*** Opening MATERIAL SHOWN ***

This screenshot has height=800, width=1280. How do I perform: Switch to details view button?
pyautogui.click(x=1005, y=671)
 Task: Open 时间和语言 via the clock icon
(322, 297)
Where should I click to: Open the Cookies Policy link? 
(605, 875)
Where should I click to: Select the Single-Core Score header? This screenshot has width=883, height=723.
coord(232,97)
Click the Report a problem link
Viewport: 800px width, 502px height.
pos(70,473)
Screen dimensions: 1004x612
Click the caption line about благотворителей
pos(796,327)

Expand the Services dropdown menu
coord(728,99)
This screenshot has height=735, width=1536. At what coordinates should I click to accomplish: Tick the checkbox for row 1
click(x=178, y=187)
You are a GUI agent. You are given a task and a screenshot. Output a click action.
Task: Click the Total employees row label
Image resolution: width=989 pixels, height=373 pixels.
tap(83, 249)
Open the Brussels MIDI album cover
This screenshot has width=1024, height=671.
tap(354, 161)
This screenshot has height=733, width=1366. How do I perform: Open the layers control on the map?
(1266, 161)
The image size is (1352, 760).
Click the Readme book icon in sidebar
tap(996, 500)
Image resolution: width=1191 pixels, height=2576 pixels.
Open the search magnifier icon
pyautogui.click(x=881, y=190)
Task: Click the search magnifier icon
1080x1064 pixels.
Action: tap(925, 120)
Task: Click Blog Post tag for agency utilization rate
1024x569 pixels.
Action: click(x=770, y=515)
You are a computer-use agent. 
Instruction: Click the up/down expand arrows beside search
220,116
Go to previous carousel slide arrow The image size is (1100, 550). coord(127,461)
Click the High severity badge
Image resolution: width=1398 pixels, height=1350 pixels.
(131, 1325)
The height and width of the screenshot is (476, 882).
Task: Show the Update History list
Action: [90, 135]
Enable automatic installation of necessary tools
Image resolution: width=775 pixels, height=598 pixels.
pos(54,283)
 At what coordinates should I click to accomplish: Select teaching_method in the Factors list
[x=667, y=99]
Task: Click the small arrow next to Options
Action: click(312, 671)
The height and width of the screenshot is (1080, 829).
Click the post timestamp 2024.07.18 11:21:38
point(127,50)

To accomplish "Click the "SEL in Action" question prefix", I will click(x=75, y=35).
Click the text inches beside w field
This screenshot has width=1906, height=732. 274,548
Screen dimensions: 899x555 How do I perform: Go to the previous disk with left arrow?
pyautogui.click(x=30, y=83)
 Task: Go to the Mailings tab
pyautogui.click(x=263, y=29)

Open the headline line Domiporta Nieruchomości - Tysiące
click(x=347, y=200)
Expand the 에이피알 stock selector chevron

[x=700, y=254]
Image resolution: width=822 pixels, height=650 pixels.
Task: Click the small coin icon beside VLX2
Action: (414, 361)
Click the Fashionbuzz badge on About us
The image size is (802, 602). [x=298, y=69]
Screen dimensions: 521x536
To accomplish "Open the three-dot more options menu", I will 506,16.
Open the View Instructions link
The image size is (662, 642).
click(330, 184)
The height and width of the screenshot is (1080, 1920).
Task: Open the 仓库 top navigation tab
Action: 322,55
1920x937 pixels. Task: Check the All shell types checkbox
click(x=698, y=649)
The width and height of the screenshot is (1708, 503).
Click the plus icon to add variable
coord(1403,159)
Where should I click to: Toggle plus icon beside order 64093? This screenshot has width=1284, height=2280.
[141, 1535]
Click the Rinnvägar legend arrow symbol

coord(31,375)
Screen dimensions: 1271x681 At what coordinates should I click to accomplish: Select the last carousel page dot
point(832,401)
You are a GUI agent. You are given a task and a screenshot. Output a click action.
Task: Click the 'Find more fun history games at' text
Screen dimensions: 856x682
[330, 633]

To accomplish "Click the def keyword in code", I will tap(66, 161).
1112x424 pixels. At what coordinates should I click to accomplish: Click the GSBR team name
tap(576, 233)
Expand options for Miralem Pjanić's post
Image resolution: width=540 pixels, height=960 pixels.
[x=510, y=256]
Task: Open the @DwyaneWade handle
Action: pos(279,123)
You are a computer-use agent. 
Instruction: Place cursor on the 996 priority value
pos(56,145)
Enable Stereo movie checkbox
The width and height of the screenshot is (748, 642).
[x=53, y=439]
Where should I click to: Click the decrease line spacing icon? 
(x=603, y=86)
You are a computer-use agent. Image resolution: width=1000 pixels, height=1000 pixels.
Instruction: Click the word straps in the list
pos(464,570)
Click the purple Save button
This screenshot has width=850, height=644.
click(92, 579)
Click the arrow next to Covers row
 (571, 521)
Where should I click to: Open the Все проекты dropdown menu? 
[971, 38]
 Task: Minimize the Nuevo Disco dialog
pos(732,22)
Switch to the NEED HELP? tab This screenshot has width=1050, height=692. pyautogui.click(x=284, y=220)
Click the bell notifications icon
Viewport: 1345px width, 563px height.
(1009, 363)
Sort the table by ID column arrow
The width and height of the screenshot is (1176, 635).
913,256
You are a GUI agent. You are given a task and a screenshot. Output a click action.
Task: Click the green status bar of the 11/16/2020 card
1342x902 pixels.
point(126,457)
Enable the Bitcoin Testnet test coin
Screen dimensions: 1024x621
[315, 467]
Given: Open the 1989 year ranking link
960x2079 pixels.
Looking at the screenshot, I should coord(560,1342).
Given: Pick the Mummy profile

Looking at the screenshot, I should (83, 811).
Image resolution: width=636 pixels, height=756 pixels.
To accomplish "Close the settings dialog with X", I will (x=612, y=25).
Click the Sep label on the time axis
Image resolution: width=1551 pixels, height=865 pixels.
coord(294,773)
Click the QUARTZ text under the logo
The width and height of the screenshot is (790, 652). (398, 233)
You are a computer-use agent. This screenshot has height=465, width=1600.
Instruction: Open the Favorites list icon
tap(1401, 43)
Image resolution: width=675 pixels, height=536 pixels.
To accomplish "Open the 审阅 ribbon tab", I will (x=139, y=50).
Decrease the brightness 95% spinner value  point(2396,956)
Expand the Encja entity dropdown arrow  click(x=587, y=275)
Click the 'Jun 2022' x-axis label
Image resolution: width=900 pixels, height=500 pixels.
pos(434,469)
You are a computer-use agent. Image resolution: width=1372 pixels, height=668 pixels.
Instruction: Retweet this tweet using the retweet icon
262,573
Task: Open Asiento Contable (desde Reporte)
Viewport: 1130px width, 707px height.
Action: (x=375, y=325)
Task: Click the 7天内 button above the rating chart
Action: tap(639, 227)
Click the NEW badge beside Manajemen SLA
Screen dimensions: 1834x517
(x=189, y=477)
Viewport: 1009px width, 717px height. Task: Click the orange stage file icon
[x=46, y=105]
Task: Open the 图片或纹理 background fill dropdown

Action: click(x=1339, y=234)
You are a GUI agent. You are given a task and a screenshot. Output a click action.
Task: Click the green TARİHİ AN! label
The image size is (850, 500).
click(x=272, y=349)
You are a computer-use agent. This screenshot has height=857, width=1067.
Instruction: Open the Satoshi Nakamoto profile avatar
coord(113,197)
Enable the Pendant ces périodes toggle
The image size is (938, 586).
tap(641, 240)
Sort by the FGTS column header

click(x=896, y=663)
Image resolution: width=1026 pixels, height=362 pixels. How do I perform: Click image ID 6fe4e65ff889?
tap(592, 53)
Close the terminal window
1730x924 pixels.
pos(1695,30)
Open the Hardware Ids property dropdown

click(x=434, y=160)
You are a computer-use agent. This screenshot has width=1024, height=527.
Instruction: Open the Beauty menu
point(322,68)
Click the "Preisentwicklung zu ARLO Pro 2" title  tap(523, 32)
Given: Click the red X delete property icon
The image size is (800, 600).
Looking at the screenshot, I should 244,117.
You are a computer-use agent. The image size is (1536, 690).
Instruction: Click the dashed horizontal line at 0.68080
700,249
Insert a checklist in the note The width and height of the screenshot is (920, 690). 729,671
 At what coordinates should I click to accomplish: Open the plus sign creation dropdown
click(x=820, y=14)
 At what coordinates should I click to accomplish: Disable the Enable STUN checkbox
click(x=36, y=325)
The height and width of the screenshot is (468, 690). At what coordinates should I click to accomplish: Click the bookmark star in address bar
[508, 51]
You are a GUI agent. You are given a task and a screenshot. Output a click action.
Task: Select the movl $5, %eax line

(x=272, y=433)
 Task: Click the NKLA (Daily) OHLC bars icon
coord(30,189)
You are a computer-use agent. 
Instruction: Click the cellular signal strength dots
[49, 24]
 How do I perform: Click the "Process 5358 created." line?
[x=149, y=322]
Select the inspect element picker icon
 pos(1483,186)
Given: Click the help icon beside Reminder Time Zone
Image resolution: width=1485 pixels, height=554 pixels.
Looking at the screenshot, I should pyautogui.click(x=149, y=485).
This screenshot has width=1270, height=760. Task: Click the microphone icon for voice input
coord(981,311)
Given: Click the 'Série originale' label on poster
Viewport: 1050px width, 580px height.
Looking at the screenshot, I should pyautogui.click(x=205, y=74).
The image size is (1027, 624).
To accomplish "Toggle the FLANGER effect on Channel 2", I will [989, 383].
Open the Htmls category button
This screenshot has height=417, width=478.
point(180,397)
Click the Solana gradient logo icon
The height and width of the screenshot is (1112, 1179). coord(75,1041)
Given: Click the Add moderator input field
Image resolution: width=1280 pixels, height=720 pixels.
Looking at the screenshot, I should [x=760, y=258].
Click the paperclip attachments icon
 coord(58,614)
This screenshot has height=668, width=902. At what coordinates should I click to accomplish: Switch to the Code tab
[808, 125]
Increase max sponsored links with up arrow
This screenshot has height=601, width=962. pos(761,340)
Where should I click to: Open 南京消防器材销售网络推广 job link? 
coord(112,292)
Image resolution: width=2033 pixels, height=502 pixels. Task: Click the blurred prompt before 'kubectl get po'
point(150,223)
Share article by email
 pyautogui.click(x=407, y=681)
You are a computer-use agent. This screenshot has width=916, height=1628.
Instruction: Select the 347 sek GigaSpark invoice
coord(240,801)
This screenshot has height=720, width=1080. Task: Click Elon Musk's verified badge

*** Closing MATERIAL SHOWN ***

WHAT YOU WILL DO: The required output is the stretch of entries above from the line containing "Viewport: 1130px width, 707px height." through the line containing "has width=1024, height=527.", reproduced exactly.

SOLUTION FOR THIS PROBLEM:
Viewport: 1130px width, 707px height.
Action: (x=375, y=325)
Task: Click the 7天内 button above the rating chart
Action: tap(639, 227)
Click the NEW badge beside Manajemen SLA
Screen dimensions: 1834x517
(x=189, y=477)
Viewport: 1009px width, 717px height. Task: Click the orange stage file icon
[x=46, y=105]
Task: Open the 图片或纹理 background fill dropdown

Action: click(x=1339, y=234)
You are a GUI agent. You are given a task and a screenshot. Output a click action.
Task: Click the green TARİHİ AN! label
The image size is (850, 500).
click(x=272, y=349)
You are a computer-use agent. This screenshot has height=857, width=1067.
Instruction: Open the Satoshi Nakamoto profile avatar
coord(113,197)
Enable the Pendant ces périodes toggle
The image size is (938, 586).
tap(641, 240)
Sort by the FGTS column header

click(x=896, y=663)
Image resolution: width=1026 pixels, height=362 pixels. How do I perform: Click image ID 6fe4e65ff889?
tap(592, 53)
Close the terminal window
1730x924 pixels.
pos(1695,30)
Open the Hardware Ids property dropdown

click(x=434, y=160)
You are a computer-use agent. This screenshot has width=1024, height=527.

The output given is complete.